The Bank of England has raised the interest rate by a quarter of a percentage point to 4.25% for the 11th consecutive time following an unexpected jump in inflation last month
Yesterday (23 March 2023), the Bank of England announced a further interest rate rise to 4.25% after a meeting held by the Monetary Policy Committee (MPC). Two members of the MPC voted to maintain the interest rate at 4%.
What is the cause of the latest interest rise?
The interest rate rise comes as a response to unexpected inflation in the month of February to 10.4%, from 10.1% in January. The report released by the Bank of England suggests that this rise was due to food and core goods price inflation which was significantly stronger than projected. The current inflation target is 2%.
‘UK banking system remains resilient’
In anticipation of the next quarter’s increase at the MPC’s next meeting in May, the pound has risen against the dollar as global markets prepare themselves.
Despite this, the Bank of England’s Financial Policy Committee (FPC) has stated that the UK banking system maintains robust capital and strong liquidity positions and is well placed to continue supporting the economy during a period of higher interest rates.
Following the additional support announced in the Spring Budget, bank staff have provisionally estimated that this could increase GDP by around 0.3% over the coming years.
Household disposable income is expected to remain flat
GDP is expected to increase slightly in the second quarter, compared with the 0.4% decline anticipated in the February Report.
As the Government’s Energy Price Guarantee (EPG) will be maintained at £2,500 for three months from April, real household disposable income could remain broadly flat in the near term, rather than falling significantly.
‘Marathon of measures’ is expected to have a long-term effect of calming the markets
Nick Leeming, chairman of Jackson-Stops, commented: “Hot off the heels from a surprise rise in inflation for February, the latest decisive action in a marathon of measures by the Bank of England to bring inflation down by the end of the year should have the long-term effect of calming the markets.
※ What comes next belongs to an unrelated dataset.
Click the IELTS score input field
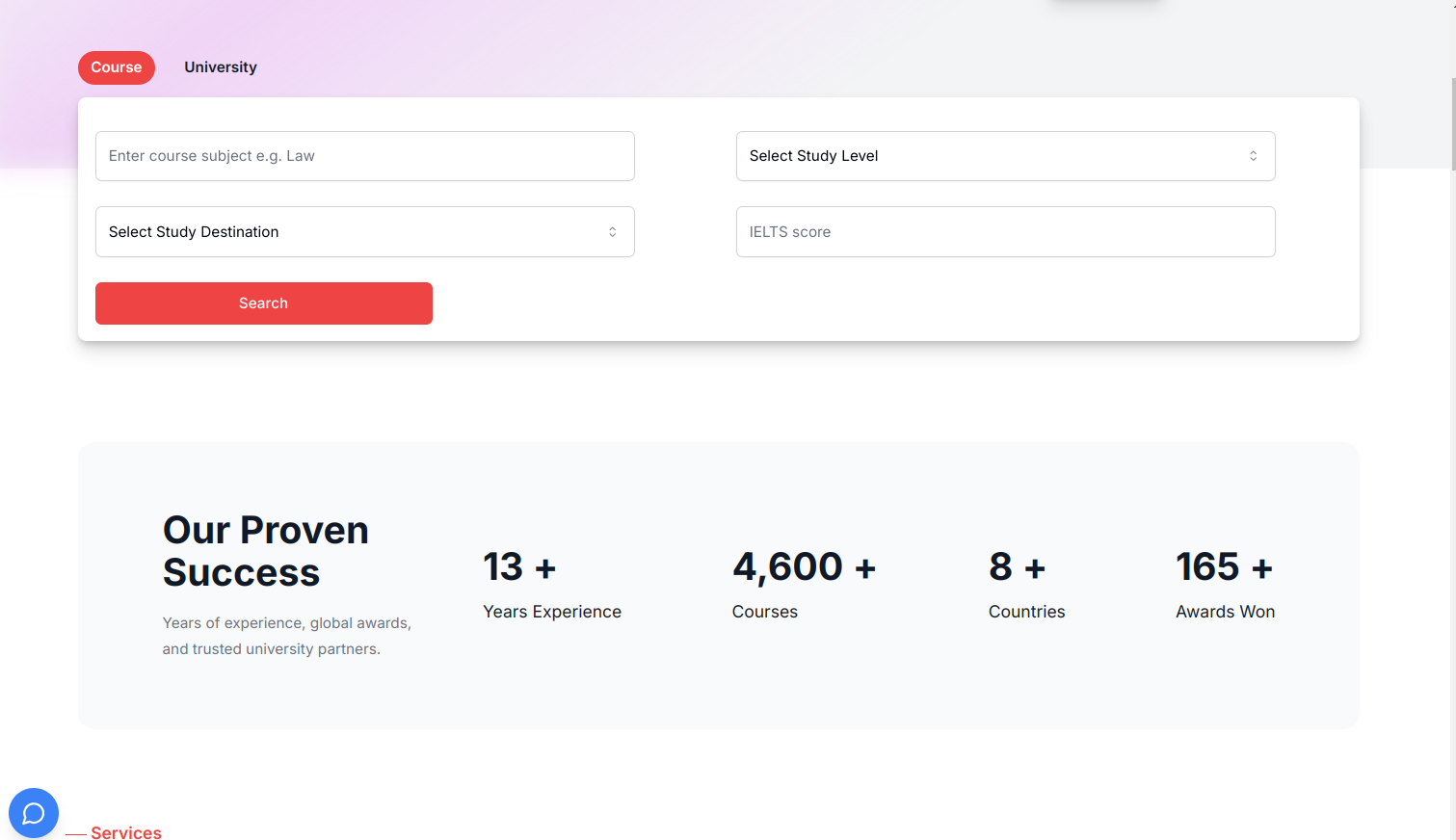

This could, however, be a fly in the ointment for housing, as mortgage borrowers watch intently to understand the effect this may have on current deals.
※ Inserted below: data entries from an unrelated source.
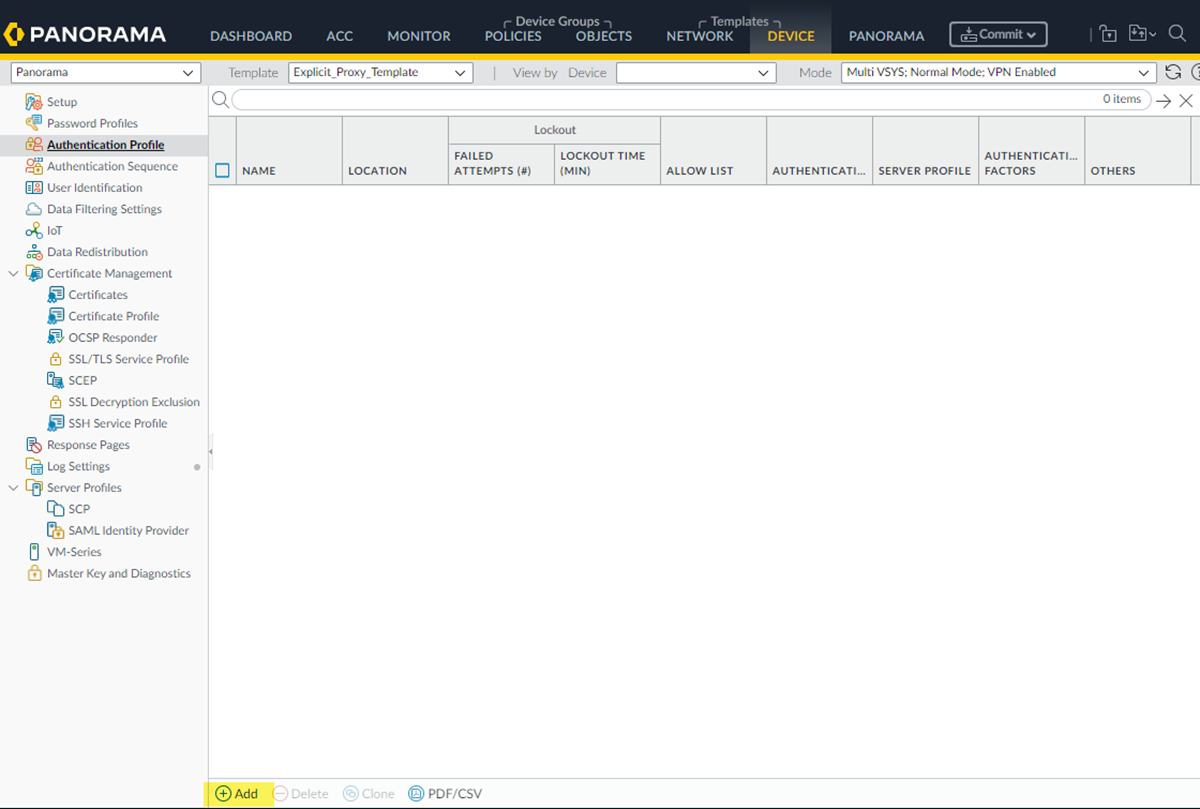The width and height of the screenshot is (1200, 809).
Task: Click the Master Key and Diagnostics icon
Action: tap(34, 574)
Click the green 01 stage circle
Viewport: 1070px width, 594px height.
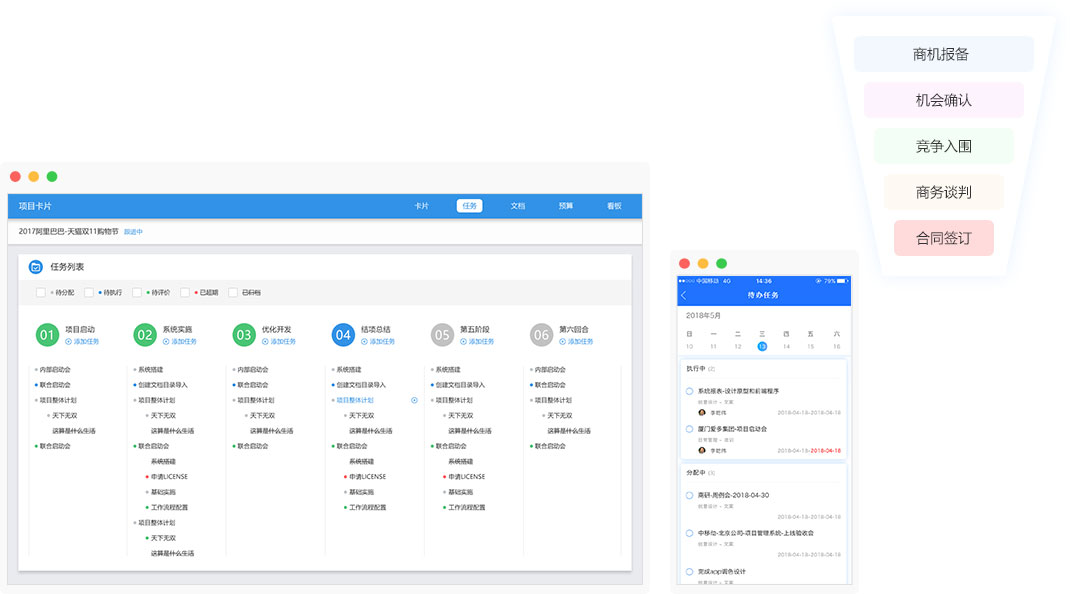(47, 335)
“In the medium term, as with an ever-evolving economic picture, if inflation is successfully scaled back, the overall lending market may paint a more favourable picture for borrowers with further stability on the horizon.
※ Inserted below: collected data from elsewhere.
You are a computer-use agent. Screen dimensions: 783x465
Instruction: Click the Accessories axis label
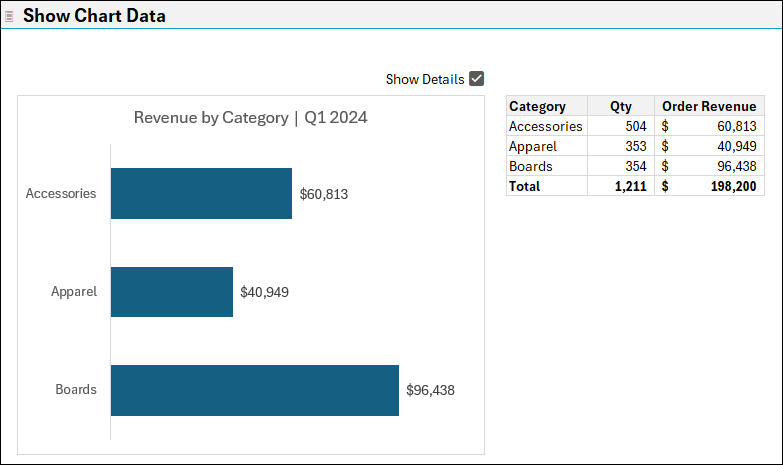pyautogui.click(x=61, y=193)
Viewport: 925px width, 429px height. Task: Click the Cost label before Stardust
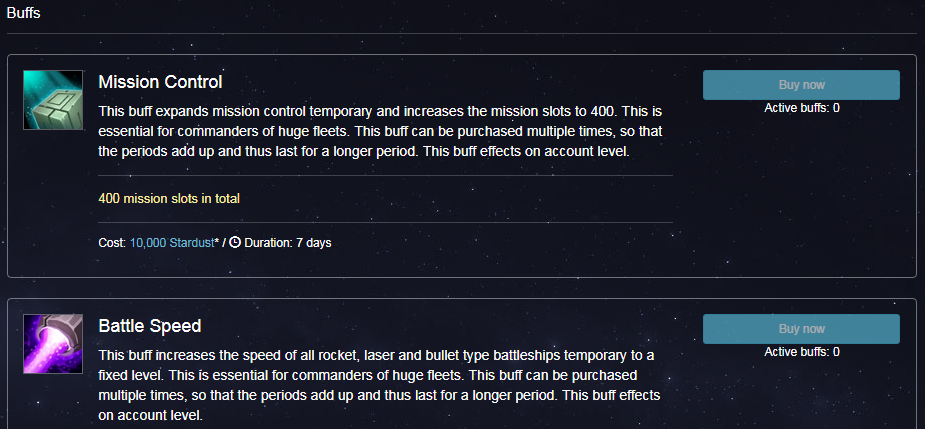pos(113,243)
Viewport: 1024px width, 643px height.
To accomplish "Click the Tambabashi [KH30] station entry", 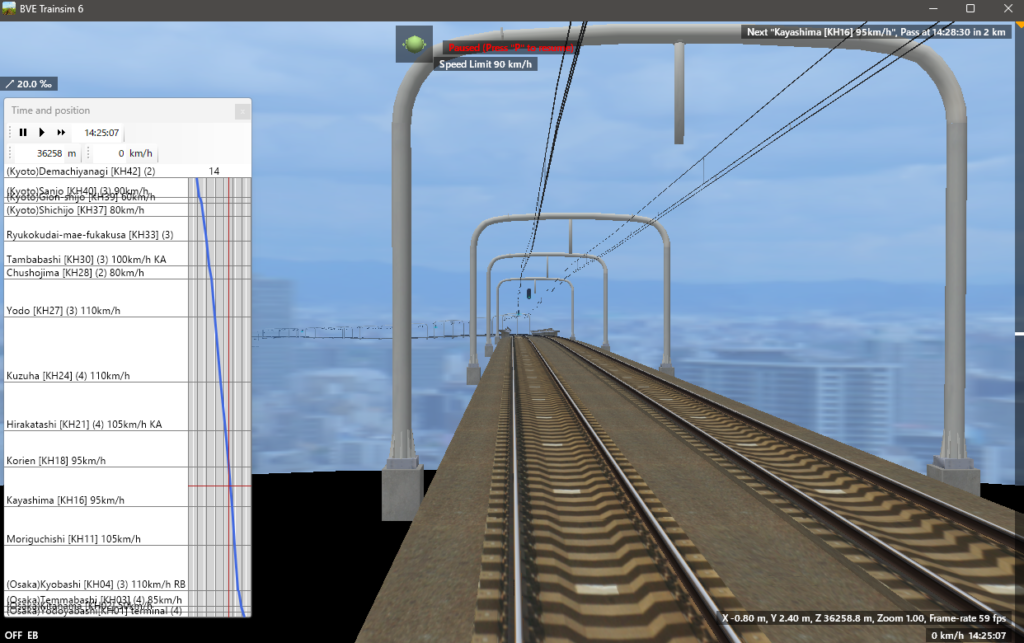I will [86, 259].
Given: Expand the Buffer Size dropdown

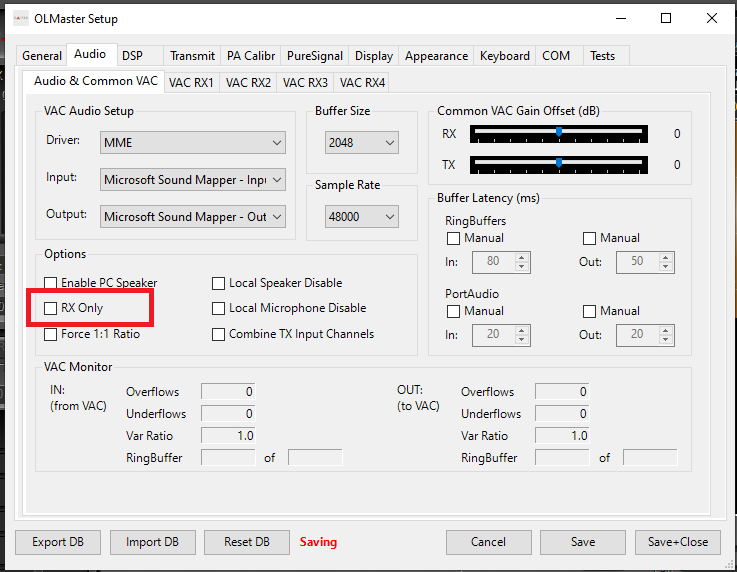Looking at the screenshot, I should (x=362, y=143).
“Home ownership continues to sit at the top of the table for savers looking to beat inflation and make their money work harder for them. No cash savings rates currently available can beat inflation.
“By comparison from January 2022 to January 2023, the average UK house price rose by £17,000*, showing just how reliable longer term capital growth in our bricks and mortar can be. Even with the average monthly mortgage payment being £733, homeowners could have made an average profit of £8,156.”
‘Interest rates will continue to rise before they fall’
Head of Corporate Partnerships at Sirius Property Finance, Kimberley Gates, said: “An eleventh consecutive interest rate hike will come as a blow to the nation’s homebuyers who will now see the cost of securing a mortgage climb that little bit higher at a time when they are already struggling with the wider cost of living.
“The silver lining is that today’s increase is the lowest since August of last year which suggests we could be over the hump. However, we expect that interest rates will continue to rise before they fall, with the general consensus being that they will peak at five percent.”